Da quell'apparizione parte una carriera cinematografica di tutto rispetto. Herlitzka lavora con tanti registi, noti e meno noti, vecchi e giovani: Giuliano Montaldo, Luigi Magni, Citto Maselli, Roberto Faenza, Salvatore Piscicelli, Giuseppe Piccioni, Paolo Virzì. Nikita Michalkov lo fa recitare in Oci ciornie (1987). Bellocchio lo chiama spesso. Sorrentino lo incastona in La grande bellezza (2013) e Loro (2018). Herlitzka è perfetto in ogni situazione. Assai nutrita è anche la sua partecipazione in film e serie televisive. Che la sua presenza sia lunga o breve, di primo piano o di sfuggita, credibile o poco credibile, è solo un dettaglio. Da consumato attore teatrale sa esattamente come muoversi. Non sbaglia un'inquadratura. Anche in quei film che valgono davvero poco, lui risalta con naturalezza. Avrebbe meritato ben altre storie. Ben altre parti. Ma la crisi di identità patita dal cinema italiano nell'ultimo quarantennio non lo ha consentito. Il cinema, soprattutto, ha sperperato il suo notevole e poliedrico talento. Più di quello che ha dato al palcoscenico, al grande e al piccolo schermo, Roberto Herlitzka non poteva dare.

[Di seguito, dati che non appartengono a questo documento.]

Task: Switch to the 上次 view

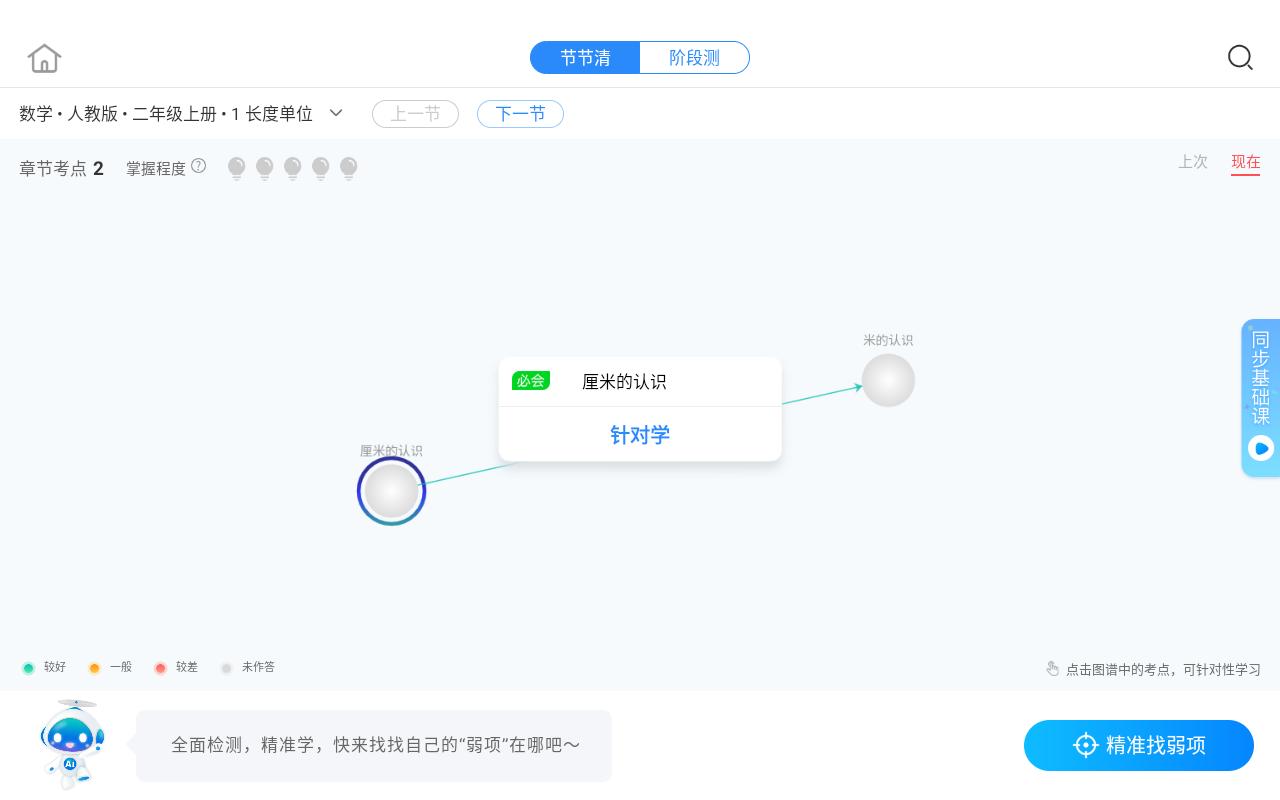Action: pos(1193,161)
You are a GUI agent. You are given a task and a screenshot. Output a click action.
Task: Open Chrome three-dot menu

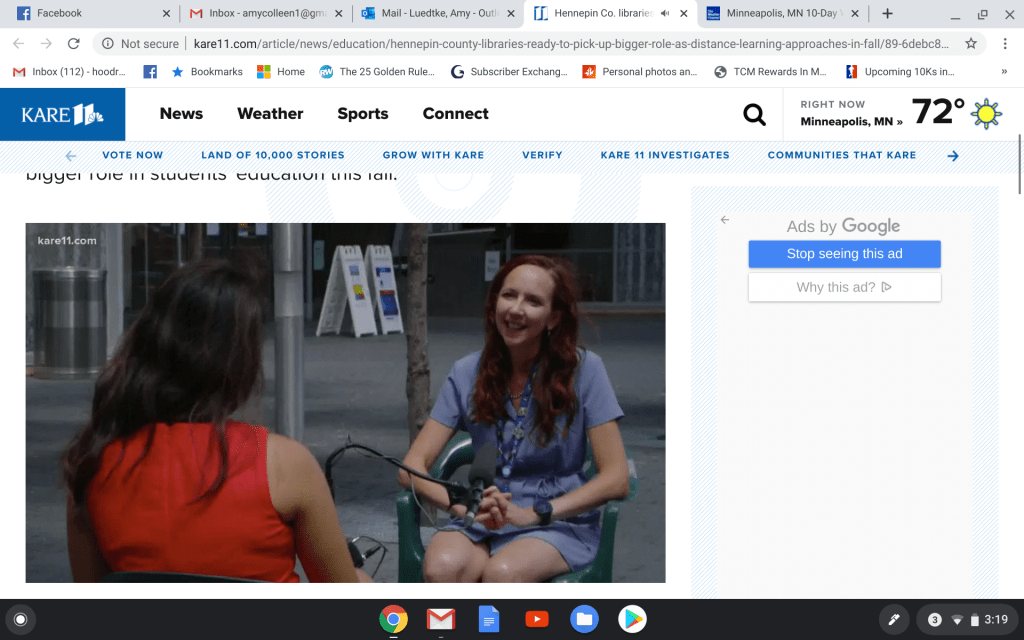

In ogni stagione artistica ci sono luci e ombre. Purtroppo, a Herlitzka è toccata la stagione maggiormente carica di ombre. Negli anni Settanta, una parte di un film su Aldo Moro l'avrebbero assegnata a Gian Maria Volonté. In realtà è stato fatto da Elio Petri in Todo modo (1976, tratto dall'omonimo romanzo di Leonardo Sciascia). Nel film Volonté è M., il Presidente. Cioè Moro. Herlitzka in quel film nei panni austeri del Presidente avrebbe sfigurato? Siamo convinti di no. E il parallelo non è con un attore di secondo o terz'ordine. Ma con un «mostro sacro» come Volonté. Si potrà obiettare che per dare sostanza a questa supposizione manca la controprova.
Siamo certi che la controprova arriverà negli anni a venire, quando in un qualsiasi supporto assisteremo ad un frammento, breve o lungo, della recitazione di Roberto Herlitzka, grande attore italiano che poteva esser grandissimo. E se non lo è stato è perché ebbe la fortuna (o sfortuna) di lavorare in un'epoca avara di talenti.